--- What you will do ---
Output the records in full, exactly as given.

---------- Exercise data ----------

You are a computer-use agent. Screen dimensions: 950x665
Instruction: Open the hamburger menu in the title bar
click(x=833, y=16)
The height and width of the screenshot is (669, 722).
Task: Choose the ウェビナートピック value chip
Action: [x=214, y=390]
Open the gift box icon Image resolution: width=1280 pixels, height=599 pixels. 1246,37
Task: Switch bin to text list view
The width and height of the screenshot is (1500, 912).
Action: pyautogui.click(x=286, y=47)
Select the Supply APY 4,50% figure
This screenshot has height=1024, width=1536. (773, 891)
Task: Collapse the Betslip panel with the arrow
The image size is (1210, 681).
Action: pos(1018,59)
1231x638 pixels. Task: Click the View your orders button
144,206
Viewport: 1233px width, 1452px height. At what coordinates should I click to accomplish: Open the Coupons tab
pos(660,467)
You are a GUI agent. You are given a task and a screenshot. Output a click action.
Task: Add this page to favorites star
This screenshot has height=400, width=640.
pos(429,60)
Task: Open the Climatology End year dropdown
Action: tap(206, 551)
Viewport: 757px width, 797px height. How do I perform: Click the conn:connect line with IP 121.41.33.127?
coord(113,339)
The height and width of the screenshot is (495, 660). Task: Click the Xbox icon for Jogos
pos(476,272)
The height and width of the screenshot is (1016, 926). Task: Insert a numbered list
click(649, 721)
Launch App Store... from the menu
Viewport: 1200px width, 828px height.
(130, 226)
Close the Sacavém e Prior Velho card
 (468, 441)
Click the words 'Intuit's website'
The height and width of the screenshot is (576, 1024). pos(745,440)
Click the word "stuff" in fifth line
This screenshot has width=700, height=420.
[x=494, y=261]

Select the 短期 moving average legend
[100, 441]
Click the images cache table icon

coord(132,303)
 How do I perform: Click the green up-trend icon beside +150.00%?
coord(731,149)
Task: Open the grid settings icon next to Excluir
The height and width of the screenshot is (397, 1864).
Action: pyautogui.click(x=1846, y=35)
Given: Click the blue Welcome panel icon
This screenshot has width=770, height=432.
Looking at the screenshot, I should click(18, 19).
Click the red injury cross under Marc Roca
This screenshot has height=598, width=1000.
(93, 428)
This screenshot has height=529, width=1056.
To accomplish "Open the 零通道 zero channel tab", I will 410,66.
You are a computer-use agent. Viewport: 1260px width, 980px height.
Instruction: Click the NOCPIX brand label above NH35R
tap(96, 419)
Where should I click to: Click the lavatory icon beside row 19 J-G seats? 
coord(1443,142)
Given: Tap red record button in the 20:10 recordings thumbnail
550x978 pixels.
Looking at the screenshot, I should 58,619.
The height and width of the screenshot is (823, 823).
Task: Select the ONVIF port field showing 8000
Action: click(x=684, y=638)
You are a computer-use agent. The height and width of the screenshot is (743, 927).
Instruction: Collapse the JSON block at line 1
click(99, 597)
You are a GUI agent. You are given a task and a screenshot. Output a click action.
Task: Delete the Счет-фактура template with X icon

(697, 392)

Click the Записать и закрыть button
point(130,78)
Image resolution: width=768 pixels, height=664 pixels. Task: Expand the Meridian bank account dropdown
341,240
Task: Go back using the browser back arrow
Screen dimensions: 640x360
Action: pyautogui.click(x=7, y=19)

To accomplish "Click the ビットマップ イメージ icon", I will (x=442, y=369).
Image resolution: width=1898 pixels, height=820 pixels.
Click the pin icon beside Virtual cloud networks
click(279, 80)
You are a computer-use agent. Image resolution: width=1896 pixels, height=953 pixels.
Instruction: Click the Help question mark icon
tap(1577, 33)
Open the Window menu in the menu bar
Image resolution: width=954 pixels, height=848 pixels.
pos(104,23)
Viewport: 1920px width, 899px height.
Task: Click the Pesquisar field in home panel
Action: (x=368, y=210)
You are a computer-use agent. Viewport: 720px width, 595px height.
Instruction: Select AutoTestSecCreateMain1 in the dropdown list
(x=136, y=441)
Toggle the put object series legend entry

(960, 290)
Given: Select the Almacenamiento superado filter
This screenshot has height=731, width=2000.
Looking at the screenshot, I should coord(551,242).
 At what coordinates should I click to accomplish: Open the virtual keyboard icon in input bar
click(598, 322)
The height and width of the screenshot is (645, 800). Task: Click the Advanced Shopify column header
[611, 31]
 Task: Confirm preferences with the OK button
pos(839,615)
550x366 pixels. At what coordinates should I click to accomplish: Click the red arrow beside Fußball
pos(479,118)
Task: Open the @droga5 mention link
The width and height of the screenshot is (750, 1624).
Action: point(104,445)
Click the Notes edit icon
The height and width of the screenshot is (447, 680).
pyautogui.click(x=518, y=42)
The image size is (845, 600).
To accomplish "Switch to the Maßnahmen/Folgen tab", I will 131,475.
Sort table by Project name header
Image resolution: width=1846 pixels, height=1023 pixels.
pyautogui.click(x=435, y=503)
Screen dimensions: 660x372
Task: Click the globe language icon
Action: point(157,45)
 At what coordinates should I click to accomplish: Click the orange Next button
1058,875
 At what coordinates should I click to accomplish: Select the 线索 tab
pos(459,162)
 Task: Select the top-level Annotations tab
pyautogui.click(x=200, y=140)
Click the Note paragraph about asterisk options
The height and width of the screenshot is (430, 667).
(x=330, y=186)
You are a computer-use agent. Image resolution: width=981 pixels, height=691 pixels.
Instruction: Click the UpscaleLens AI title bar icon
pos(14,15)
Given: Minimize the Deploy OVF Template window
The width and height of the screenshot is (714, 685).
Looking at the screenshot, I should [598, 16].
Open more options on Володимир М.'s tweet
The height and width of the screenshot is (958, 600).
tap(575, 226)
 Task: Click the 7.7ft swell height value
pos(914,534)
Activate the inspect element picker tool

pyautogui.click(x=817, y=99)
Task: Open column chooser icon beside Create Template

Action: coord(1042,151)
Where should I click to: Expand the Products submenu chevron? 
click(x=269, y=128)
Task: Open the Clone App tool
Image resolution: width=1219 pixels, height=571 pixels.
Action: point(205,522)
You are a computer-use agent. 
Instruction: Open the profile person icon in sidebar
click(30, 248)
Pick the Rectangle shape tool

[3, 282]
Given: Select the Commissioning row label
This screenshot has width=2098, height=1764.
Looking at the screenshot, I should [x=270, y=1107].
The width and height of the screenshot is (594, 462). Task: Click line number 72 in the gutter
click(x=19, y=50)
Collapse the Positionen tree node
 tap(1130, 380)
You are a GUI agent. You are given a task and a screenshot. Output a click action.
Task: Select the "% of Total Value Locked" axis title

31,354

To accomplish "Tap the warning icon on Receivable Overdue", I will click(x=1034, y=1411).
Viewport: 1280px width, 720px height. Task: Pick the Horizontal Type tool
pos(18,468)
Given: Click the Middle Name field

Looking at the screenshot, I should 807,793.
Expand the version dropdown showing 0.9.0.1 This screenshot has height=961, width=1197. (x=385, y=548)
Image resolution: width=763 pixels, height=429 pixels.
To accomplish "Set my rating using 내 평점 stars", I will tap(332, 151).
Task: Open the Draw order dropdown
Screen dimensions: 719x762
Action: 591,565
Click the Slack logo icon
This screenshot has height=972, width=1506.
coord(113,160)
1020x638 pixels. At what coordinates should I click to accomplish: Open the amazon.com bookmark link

----------

--- Answer to this problem ---
You are a computer-use agent. Screen dimensions: 950x665
Instruction: Open the hamburger menu in the title bar
click(x=833, y=16)
The height and width of the screenshot is (669, 722).
Task: Choose the ウェビナートピック value chip
Action: [x=214, y=390]
Open the gift box icon Image resolution: width=1280 pixels, height=599 pixels. 1246,37
Task: Switch bin to text list view
The width and height of the screenshot is (1500, 912).
Action: pyautogui.click(x=286, y=47)
Select the Supply APY 4,50% figure
This screenshot has height=1024, width=1536. (773, 891)
Task: Collapse the Betslip panel with the arrow
The image size is (1210, 681).
Action: pos(1018,59)
1231x638 pixels. Task: Click the View your orders button
144,206
Viewport: 1233px width, 1452px height. At what coordinates should I click to accomplish: Open the Coupons tab
pos(660,467)
You are a GUI agent. You are given a task and a screenshot. Output a click action.
Task: Add this page to favorites star
This screenshot has height=400, width=640.
pos(429,60)
Task: Open the Climatology End year dropdown
Action: tap(206, 551)
Viewport: 757px width, 797px height. How do I perform: Click the conn:connect line with IP 121.41.33.127?
coord(113,339)
The height and width of the screenshot is (495, 660). Task: Click the Xbox icon for Jogos
pos(476,272)
The height and width of the screenshot is (1016, 926). Task: Insert a numbered list
click(649, 721)
Launch App Store... from the menu
Viewport: 1200px width, 828px height.
(130, 226)
Close the Sacavém e Prior Velho card
 (468, 441)
Click the words 'Intuit's website'
The height and width of the screenshot is (576, 1024). pos(745,440)
Click the word "stuff" in fifth line
This screenshot has width=700, height=420.
[x=494, y=261]

Select the 短期 moving average legend
[100, 441]
Click the images cache table icon

coord(132,303)
 How do I perform: Click the green up-trend icon beside +150.00%?
coord(731,149)
Task: Open the grid settings icon next to Excluir
The height and width of the screenshot is (397, 1864).
Action: pyautogui.click(x=1846, y=35)
Given: Click the blue Welcome panel icon
This screenshot has width=770, height=432.
Looking at the screenshot, I should click(18, 19).
Click the red injury cross under Marc Roca
This screenshot has height=598, width=1000.
(93, 428)
This screenshot has height=529, width=1056.
To accomplish "Open the 零通道 zero channel tab", I will 410,66.
You are a computer-use agent. Viewport: 1260px width, 980px height.
Instruction: Click the NOCPIX brand label above NH35R
tap(96, 419)
Where should I click to: Click the lavatory icon beside row 19 J-G seats? 
coord(1443,142)
Given: Tap red record button in the 20:10 recordings thumbnail
550x978 pixels.
Looking at the screenshot, I should 58,619.
The height and width of the screenshot is (823, 823).
Task: Select the ONVIF port field showing 8000
Action: click(x=684, y=638)
You are a computer-use agent. The height and width of the screenshot is (743, 927).
Instruction: Collapse the JSON block at line 1
click(99, 597)
You are a GUI agent. You are given a task and a screenshot. Output a click action.
Task: Delete the Счет-фактура template with X icon

(697, 392)

Click the Записать и закрыть button
point(130,78)
Image resolution: width=768 pixels, height=664 pixels. Task: Expand the Meridian bank account dropdown
341,240
Task: Go back using the browser back arrow
Screen dimensions: 640x360
Action: pyautogui.click(x=7, y=19)

To accomplish "Click the ビットマップ イメージ icon", I will (x=442, y=369).
Image resolution: width=1898 pixels, height=820 pixels.
Click the pin icon beside Virtual cloud networks
click(279, 80)
You are a computer-use agent. Image resolution: width=1896 pixels, height=953 pixels.
Instruction: Click the Help question mark icon
tap(1577, 33)
Open the Window menu in the menu bar
Image resolution: width=954 pixels, height=848 pixels.
pos(104,23)
Viewport: 1920px width, 899px height.
Task: Click the Pesquisar field in home panel
Action: (x=368, y=210)
You are a computer-use agent. Viewport: 720px width, 595px height.
Instruction: Select AutoTestSecCreateMain1 in the dropdown list
(x=136, y=441)
Toggle the put object series legend entry

(960, 290)
Given: Select the Almacenamiento superado filter
This screenshot has height=731, width=2000.
Looking at the screenshot, I should coord(551,242).
 At what coordinates should I click to accomplish: Open the virtual keyboard icon in input bar
click(598, 322)
The height and width of the screenshot is (645, 800). Task: Click the Advanced Shopify column header
[611, 31]
 Task: Confirm preferences with the OK button
pos(839,615)
550x366 pixels. At what coordinates should I click to accomplish: Click the red arrow beside Fußball
pos(479,118)
Task: Open the @droga5 mention link
The width and height of the screenshot is (750, 1624).
Action: point(104,445)
Click the Notes edit icon
The height and width of the screenshot is (447, 680).
pyautogui.click(x=518, y=42)
The image size is (845, 600).
To accomplish "Switch to the Maßnahmen/Folgen tab", I will 131,475.
Sort table by Project name header
Image resolution: width=1846 pixels, height=1023 pixels.
pyautogui.click(x=435, y=503)
Screen dimensions: 660x372
Task: Click the globe language icon
Action: point(157,45)
 At what coordinates should I click to accomplish: Click the orange Next button
1058,875
 At what coordinates should I click to accomplish: Select the 线索 tab
pos(459,162)
 Task: Select the top-level Annotations tab
pyautogui.click(x=200, y=140)
Click the Note paragraph about asterisk options
The height and width of the screenshot is (430, 667).
(x=330, y=186)
You are a computer-use agent. Image resolution: width=981 pixels, height=691 pixels.
Instruction: Click the UpscaleLens AI title bar icon
pos(14,15)
Given: Minimize the Deploy OVF Template window
The width and height of the screenshot is (714, 685).
Looking at the screenshot, I should [598, 16].
Open more options on Володимир М.'s tweet
The height and width of the screenshot is (958, 600).
tap(575, 226)
 Task: Click the 7.7ft swell height value
pos(914,534)
Activate the inspect element picker tool

pyautogui.click(x=817, y=99)
Task: Open column chooser icon beside Create Template

Action: coord(1042,151)
Where should I click to: Expand the Products submenu chevron? 
click(x=269, y=128)
Task: Open the Clone App tool
Image resolution: width=1219 pixels, height=571 pixels.
Action: point(205,522)
You are a computer-use agent. 
Instruction: Open the profile person icon in sidebar
click(30, 248)
Pick the Rectangle shape tool

[3, 282]
Given: Select the Commissioning row label
This screenshot has width=2098, height=1764.
Looking at the screenshot, I should [x=270, y=1107].
The width and height of the screenshot is (594, 462). Task: Click line number 72 in the gutter
click(x=19, y=50)
Collapse the Positionen tree node
 tap(1130, 380)
You are a GUI agent. You are given a task and a screenshot. Output a click action.
Task: Select the "% of Total Value Locked" axis title

31,354

To accomplish "Tap the warning icon on Receivable Overdue", I will click(x=1034, y=1411).
Viewport: 1280px width, 720px height. Task: Pick the Horizontal Type tool
pos(18,468)
Given: Click the Middle Name field

Looking at the screenshot, I should 807,793.
Expand the version dropdown showing 0.9.0.1 This screenshot has height=961, width=1197. (x=385, y=548)
Image resolution: width=763 pixels, height=429 pixels.
To accomplish "Set my rating using 내 평점 stars", I will tap(332, 151).
Task: Open the Draw order dropdown
Screen dimensions: 719x762
Action: 591,565
Click the Slack logo icon
This screenshot has height=972, width=1506.
coord(113,160)
1020x638 pixels. At what coordinates should I click to accomplish: Open the amazon.com bookmark link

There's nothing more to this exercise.